一个Smith-Lemli-Opitz综合征家系的临床特征和基因变异分析

Clinical features and genetic testing of a Chinese pedigree affected with Smith-Lemli-Opitz syndrome

目的对1个Smith-Lemli-Opitz综合征家系两例患儿进行临床表型和基因变异分析,探讨基因型与临床表型的相关性。方法收集家系成员的临床资料和家族史,采用全外显子组测序分析患儿致病基因,确定可疑变异位点后对家系成员行Sanger测序验证。结果该家系先证者及其妹妹临床均表现为喂养困难,面容异常,癫痫,智力和语言发育障碍等;第3胎生后表现为喂养困难、体重不增,重度营养不良,于6月龄不明原因死亡,未行基因检测。第4胎,男,体健。测序结果显示先证者及其妹妹均携带DHCR7基因(NM_001360.2)c.127G>T(p.Val43Phe)和c.820_825del(p.Asn274_Val275del)复合杂合变异,第4胎未检测到上述变异。这两个变异均未在文献及疾病相关数据库中报道,也未在正常人群数据库(1000G和gnomAD数据库)中收录。其中c.820_825del变异位于DHCR7蛋白的甾醇敏感区域,导致DHCR7蛋白第274位的天冬酰胺和275位的缬氨酸缺失,使蛋白长度变短,可能影响蛋白空间构象的稳定性,从而造成酶活性下降。c.127G>T变异位于蛋白的第一个跨膜区域,推测其会对蛋白的跨膜运输产生影响,且多种软件预测该变异有害。保守性分析结果提示上述3个氨基酸均处于蛋白的高度保守区域。结合本家系患儿的临床表型、家族史及基因检测结果,推测两例患儿均为DHCR7基因变异导致的Smith-Lemli-Opitz综合征。结论本家系丰富了Smith-Lemli-Opitz综合征的表型与基因型的数据,明确了患儿的遗传学病因,为该家系的遗传咨询提供了依据。

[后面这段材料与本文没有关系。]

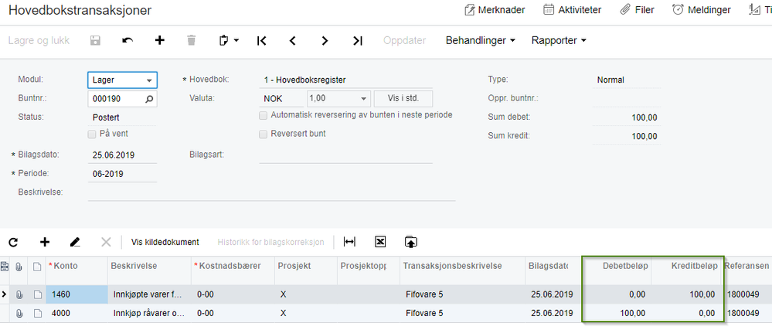Toggle the På vent checkbox
Viewport: 772px width, 330px height.
(93, 134)
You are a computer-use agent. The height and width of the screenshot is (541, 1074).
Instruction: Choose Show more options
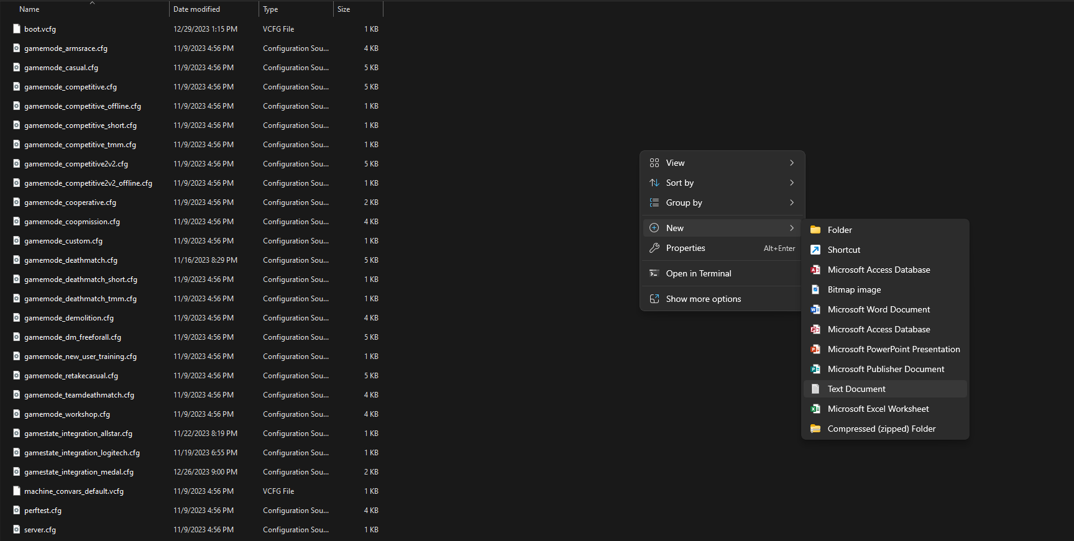pyautogui.click(x=703, y=299)
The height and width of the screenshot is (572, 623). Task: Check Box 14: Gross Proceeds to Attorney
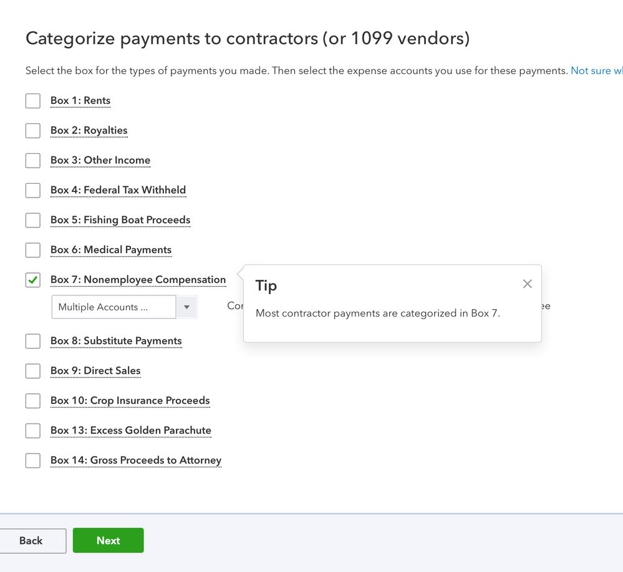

Objective To analyze the clinical features and genetic variants of two patients from a pedigree affected with Smith-Lemli-Opitz syndrome and explore their genotype-phenotype correlation.Methods Clinical data and family history of the pedigree were collected.Whole exome sequencing was carried out to identify the potential variants.Suspected variants were verified by Sanger sequencing of the family members.Results The proband and her sister both presented with feeding difficulty,facial dysmorphism,seizures,and mental and speech retardation.The third child of this family presented with feeding difficulty,poor weight gain and severe malnutrition after birth.He had died of unknown cause at 6 months without genetic testing.The fourth child was a healthy boy.Genetic testing showed that both the proband and her sister have carried c.127G>T(p.Val43Phe)and c.820_825del(p.Asn274_Val275del)compound heterozygous variants of the DHCR7 gene(NM_001360.2),but the fourth child carried neither of the variants.The two variants were unreported in the literature and disease-related databases,and were not included in the 1000G and gnomAD databases.The c.820_825del variant may affect the sterol-sensitive region of the DHCR7 protein,which can lead to deletion of two amino acids at positions 247 and 275,causing truncation of the DHCR7 protein.It is speculated that this may affect the stability of protein’s spatial conformation,thereby decrease the activity of the enzyme.The c.127G>T variant may affect the first transmembrane region of the protein,which is involved in the transmembrane transport of proteins.Multiple software predicted it to be harmful.Conservation analysis suggested that the three amino acids all locate in a highly conserved region of the protein.In consideration of the clinical phenotype,family history and result of genetic testing,we speculated that both patients had Smith-Lemli-Opitz syndrome due to variants of the DHCR7 gene.Conclusion This pedigree has enriched the phenotypic and genotypic data of Smith-Lemli-Opitz syndrome,which clarified the genetic etiology of the patients and provided a basis for genetic counseling of this pedigree.